• _Dados fornecidos_:
━━━━━━━━━━━━━━━━━━━━━━━━━━━━━━
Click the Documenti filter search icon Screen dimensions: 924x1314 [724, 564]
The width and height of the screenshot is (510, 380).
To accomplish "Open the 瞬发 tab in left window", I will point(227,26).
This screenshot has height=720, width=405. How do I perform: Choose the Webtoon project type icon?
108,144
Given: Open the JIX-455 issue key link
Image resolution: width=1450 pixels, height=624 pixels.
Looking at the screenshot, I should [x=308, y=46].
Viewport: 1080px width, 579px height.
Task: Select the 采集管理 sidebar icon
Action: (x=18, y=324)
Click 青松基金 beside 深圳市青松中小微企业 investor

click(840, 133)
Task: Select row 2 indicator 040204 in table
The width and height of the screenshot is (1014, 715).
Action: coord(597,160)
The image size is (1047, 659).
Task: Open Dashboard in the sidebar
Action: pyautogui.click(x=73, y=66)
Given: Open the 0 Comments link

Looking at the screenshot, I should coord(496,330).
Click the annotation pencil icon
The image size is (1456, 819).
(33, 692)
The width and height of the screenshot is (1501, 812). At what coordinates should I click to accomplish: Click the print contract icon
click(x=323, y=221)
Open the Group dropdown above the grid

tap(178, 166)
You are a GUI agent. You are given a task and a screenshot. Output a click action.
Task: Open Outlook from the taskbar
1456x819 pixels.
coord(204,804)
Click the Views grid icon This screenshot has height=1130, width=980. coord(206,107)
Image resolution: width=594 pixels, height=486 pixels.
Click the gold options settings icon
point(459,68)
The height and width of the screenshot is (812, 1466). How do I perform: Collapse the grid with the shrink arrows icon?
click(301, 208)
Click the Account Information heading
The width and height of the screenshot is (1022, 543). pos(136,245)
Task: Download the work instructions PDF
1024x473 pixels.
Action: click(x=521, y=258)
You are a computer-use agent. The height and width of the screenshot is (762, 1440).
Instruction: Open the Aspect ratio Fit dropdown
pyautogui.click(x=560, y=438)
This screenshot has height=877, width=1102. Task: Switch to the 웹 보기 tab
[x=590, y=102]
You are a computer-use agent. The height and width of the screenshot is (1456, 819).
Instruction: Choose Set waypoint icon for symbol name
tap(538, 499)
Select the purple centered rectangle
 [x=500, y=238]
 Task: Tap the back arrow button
━━━━━━━━━━━━━━━━━━━━━━━━━━━━━━
• _Enunciado_:
Por favor, reescreva todas as entradas acima como uma lista JSON de strings, com uma string para cada linha e sem incluir as linhas em branco.

• _Solução_:
[
  "Click the Documenti filter search icon Screen dimensions: 924x1314 [724, 564]",
  "The width and height of the screenshot is (510, 380).",
  "To accomplish \"Open the 瞬发 tab in left window\", I will point(227,26).",
  "This screenshot has height=720, width=405. How do I perform: Choose the Webtoon project type icon?",
  "108,144",
  "Given: Open the JIX-455 issue key link",
  "Image resolution: width=1450 pixels, height=624 pixels.",
  "Looking at the screenshot, I should [x=308, y=46].",
  "Viewport: 1080px width, 579px height.",
  "Task: Select the 采集管理 sidebar icon",
  "Action: (x=18, y=324)",
  "Click 青松基金 beside 深圳市青松中小微企业 investor",
  "click(840, 133)",
  "Task: Select row 2 indicator 040204 in table",
  "The width and height of the screenshot is (1014, 715).",
  "Action: coord(597,160)",
  "The image size is (1047, 659).",
  "Task: Open Dashboard in the sidebar",
  "Action: pyautogui.click(x=73, y=66)",
  "Given: Open the 0 Comments link",
  "Looking at the screenshot, I should coord(496,330).",
  "Click the annotation pencil icon",
  "The image size is (1456, 819).",
  "(33, 692)",
  "The width and height of the screenshot is (1501, 812). At what coordinates should I click to accomplish: Click the print contract icon",
  "click(x=323, y=221)",
  "Open the Group dropdown above the grid",
  "tap(178, 166)",
  "You are a GUI agent. You are given a task and a screenshot. Output a click action.",
  "Task: Open Outlook from the taskbar",
  "1456x819 pixels.",
  "coord(204,804)",
  "Click the Views grid icon This screenshot has height=1130, width=980. coord(206,107)",
  "Image resolution: width=594 pixels, height=486 pixels.",
  "Click the gold options settings icon",
  "point(459,68)",
  "The height and width of the screenshot is (812, 1466). How do I perform: Collapse the grid with the shrink arrows icon?",
  "click(301, 208)",
  "Click the Account Information heading",
  "The width and height of the screenshot is (1022, 543). pos(136,245)",
  "Task: Download the work instructions PDF",
  "1024x473 pixels.",
  "Action: click(x=521, y=258)",
  "You are a computer-use agent. The height and width of the screenshot is (762, 1440).",
  "Instruction: Open the Aspect ratio Fit dropdown",
  "pyautogui.click(x=560, y=438)",
  "This screenshot has height=877, width=1102. Task: Switch to the 웹 보기 tab",
  "[x=590, y=102]",
  "You are a computer-use agent. The height and width of the screenshot is (1456, 819).",
  "Instruction: Choose Set waypoint icon for symbol name",
  "tap(538, 499)",
  "Select the purple centered rectangle",
  " [x=500, y=238]",
  " Task: Tap the back arrow button"
]